Infectious diseases caused by nontuberculous mycobacteria (NTM) are increasingly becoming a major global problem. Additionally, Mycobacteroides abscessus subsp. abscessus (MAB) infections are refractory to macrolides. This study was conducted to investigate the epidemiology of rapidly growing mycobacteria (RGM) species isolated from clinical specimens in Japan and assess differences in the regional distribution of lower respiratory specimens (LRS)- and non-lower respiratory specimens (NLRS)-derived species. 532 strains (427 LRS, 92 NLRS and 15 unknown specimens) were isolated in nine areas of Japan. We collected 418 specimens from Bio Medical Laboratories (BML), Inc., and 114 specimens from 45 hospitals in Japan. Their epidemiological differences were examined according to the specimen type, region, and climate. Fifteen species were identified. The proportion of M. abscessus group (MAG) strains was significantly lower in NLRS than in LRS (35.9% vs. 68.4%). The proportion of MAG strains was higher in northern Japan than in other regions (83.7% vs. 60.5%). Variations in strain abundance among RGM species was evident in regions with a mean annual temperature below 15 °C. We conclude that the proportions of MAG strains differed between NLRS and LRS in Japan. In addition, the mean annual temperature likely influenced the distribution of RGM species.
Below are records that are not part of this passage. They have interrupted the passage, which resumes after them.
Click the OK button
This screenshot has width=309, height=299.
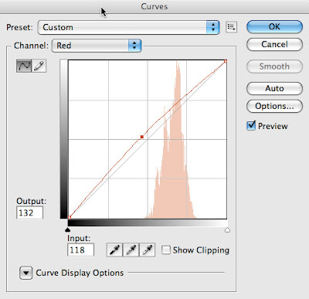(x=274, y=26)
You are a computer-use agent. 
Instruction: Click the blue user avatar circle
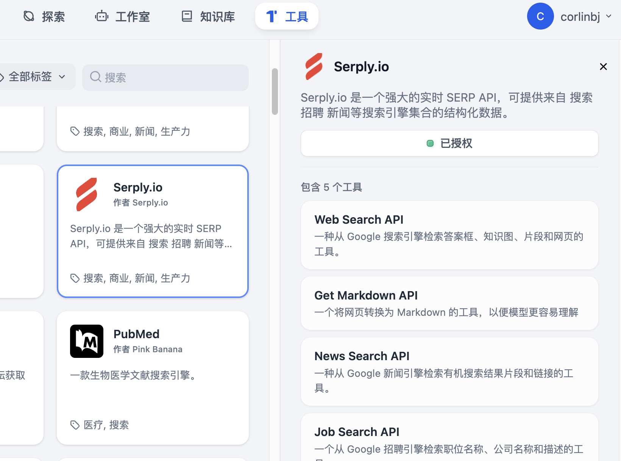coord(540,16)
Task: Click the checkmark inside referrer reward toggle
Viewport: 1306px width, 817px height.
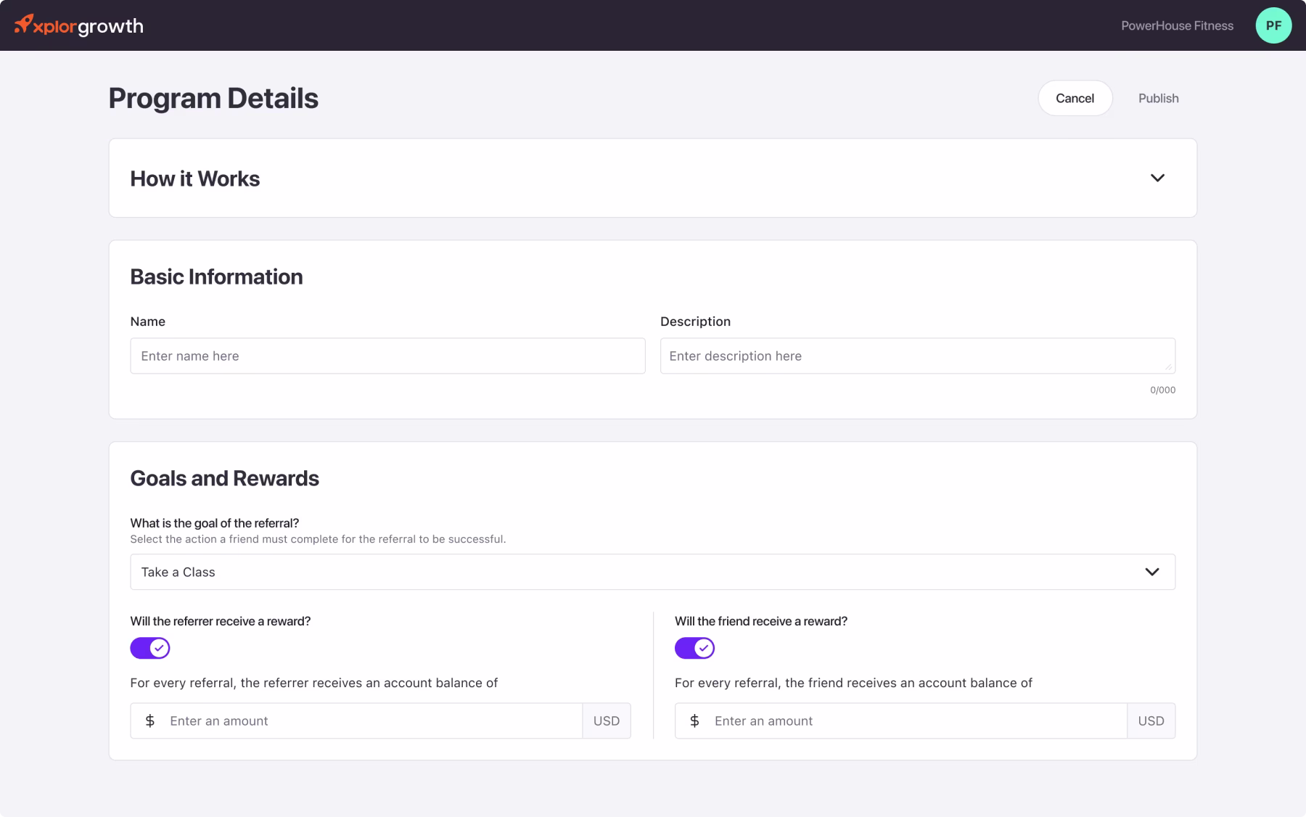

Infectious diseases caused by nontuberculous mycobacteria (NTM) are increasingly becoming a major global problem. Various NTM species exhibit regional epidemiological differences1. A recent large-scale questionnaire survey in Japan revealed an increased prevalence of NTM infections, with a fivefold increase in pulmonary infections caused by the Mycobacteroides abscessus group (MAG), a type of rapidly growing mycobacteria (RGM), over the past 15 years2. Among MAG infections, M. abscessus subsp. abscessus (MAB) infection is more refractory to macrolides than M. abscessus subsp. massiliense (MMA) infections3,4; however, strains with the C28 erm(41) sequevar often retain macrolide susceptibility5. Epidemiological analysis of NTM isolated from lower respiratory tract specimens (LRS) from three major commercial laboratories in Japan showed that the frequency of M. abscessus isolation was highest in the Kyushu-Okinawa area located in southern Japan6. Past NTM epidemiological studies suggested that climate conditions, such as temperature, precipitation, and water vapor pressure, affect NTM activity7,8.
Regional differences in NTM isolates have been extensively reported8,9,10. However, few studies have used genetic methods to identify NTM species. Furthermore, few reports have described the epidemiological characteristics of the region with respect to RGM alone11. Therefore, in this study, we investigated the epidemiology of RGM species isolated from clinical specimens in Japan and the differences in the regional distribution of LRS- and non-lower respiratory specimens (NLRS)-derived species. We performed polymerase chain reaction (PCR)-based typing of MAG to enable more detailed subspecies determination than previously achieved12 and confirmed the presence of the erm(41) sequevar type, which affects macrolide susceptibility among the isolated MAB strains. We also assessed regional differences in the isolated species and analyzed the relationships between strains of the major RGM species and climatic conditions of the prefectures from which the isolates were obtained.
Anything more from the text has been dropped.